- _EXERCISE_: From the first line to the last, give the records again exactly and skip the pictures.

-------------------------

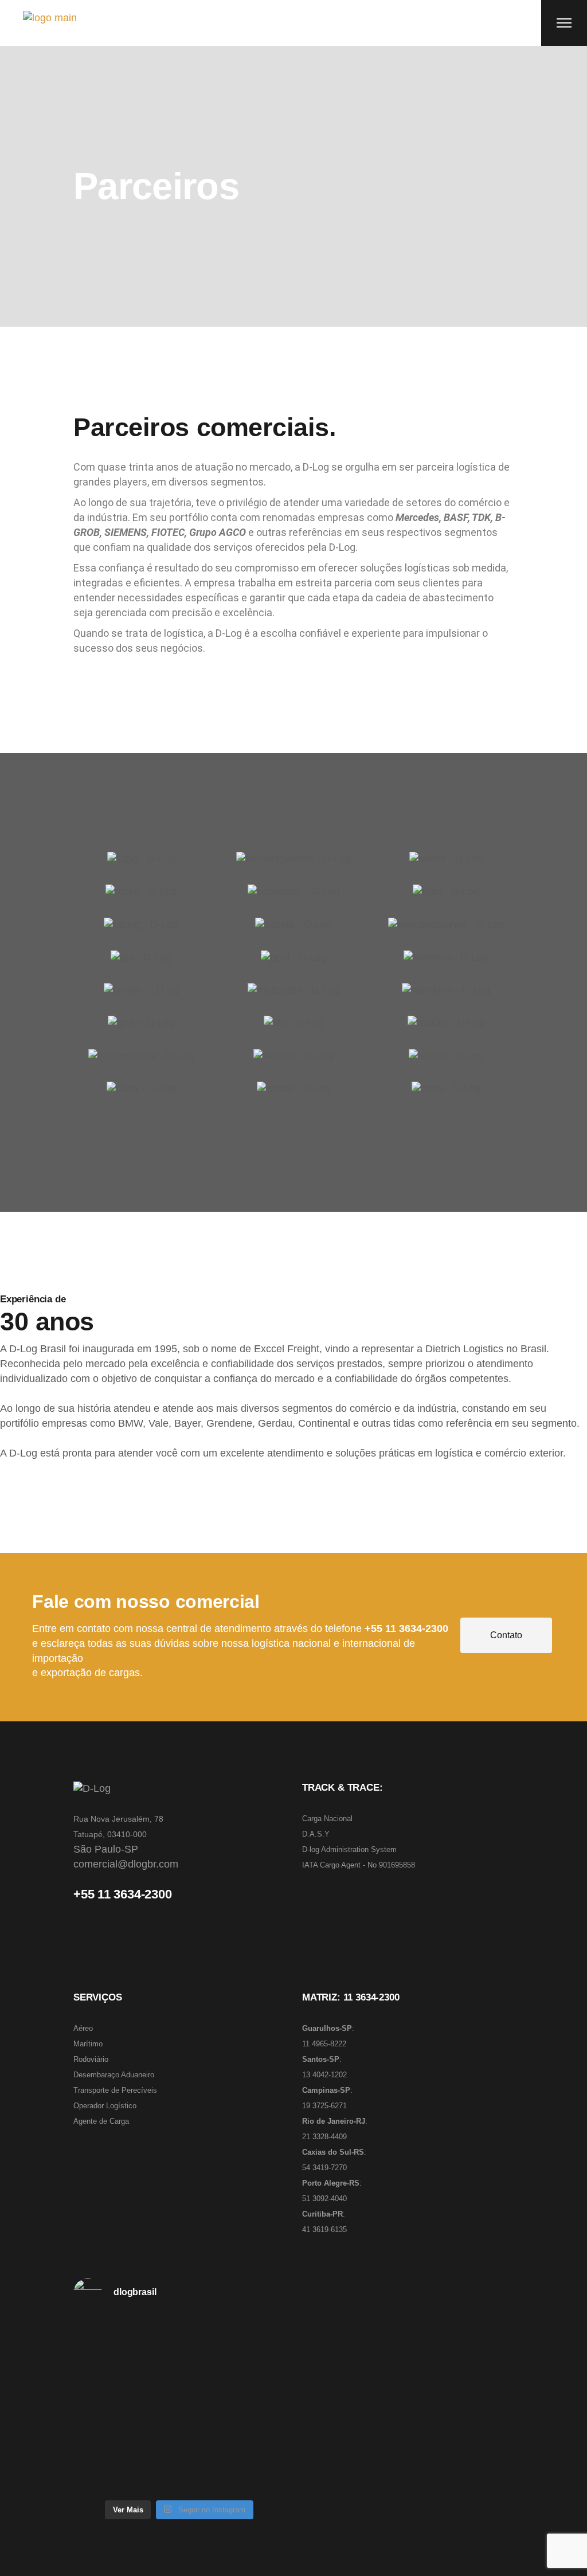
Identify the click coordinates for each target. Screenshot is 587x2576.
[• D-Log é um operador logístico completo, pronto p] (179, 2373)
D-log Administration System (349, 1849)
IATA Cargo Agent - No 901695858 (358, 1865)
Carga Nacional (327, 1818)
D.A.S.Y (316, 1834)
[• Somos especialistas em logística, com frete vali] (179, 2461)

-------------------------

- _REPLY TO THE TASK_:
Identify the click coordinates for each target. Screenshot is 587x2576.
[• D-Log é um operador logístico completo, pronto p] (179, 2373)
D-log Administration System (349, 1849)
IATA Cargo Agent - No 901695858 (358, 1865)
Carga Nacional (327, 1818)
D.A.S.Y (316, 1834)
[• Somos especialistas em logística, com frete vali] (179, 2461)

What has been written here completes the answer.